Lumigon présente son troisième téléphone : le Lumigon T2, après les S1 et T1. Peu intéressant au premier abord, il se dote tout de même d’atouts le différenciant.

Lumigon est une entreprise danoise qui avait sorti en 2010 deux téléphones sous Android : les T1 et S1. Ils sont restés discrets sur le marché, alors qu’ils avaient des atouts forts différenciateurs à l’époque : sortie vidéo en 720p via un port HDMI et même d’une fonction télécommande universelle.

A l’occasion du MWC, l’entreprise en a profité pour présenter leur nouveau modèle sous Android 4.0 (Ice Cream Sandwich) : le T2. Disons-le clairement, ses caractéristiques n’ont rien de transcendantes et font penser à un très bon entrée de gamme, ce qui rentre en contradiction avec la direction plutôt haut de gamme du constructeur.

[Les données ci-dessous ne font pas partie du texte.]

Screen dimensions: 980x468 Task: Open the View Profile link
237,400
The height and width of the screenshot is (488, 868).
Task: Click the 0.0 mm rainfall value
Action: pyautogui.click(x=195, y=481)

Le processeur est un Qualcomm simple-coeur S2 cadencé à 1,4 GHz. L’écran a une dalle de 3,8 pouces, avec une définition WVGA (800 x 480 pixels). Il est résistant aux rayures et aux traumatismes qu’endurent nos smartphones au quotidien, via une protection Gorilla Glass. Il embarque un capteur de 8 mégapixels (vidéos en 720p) avec un flash LED sur l’arrière et une caméra frontale de type VGA. Au niveau de la connectivité : puce NFC, WiFi, Bluetooth, GPS, boussole numérique, récepteur FM…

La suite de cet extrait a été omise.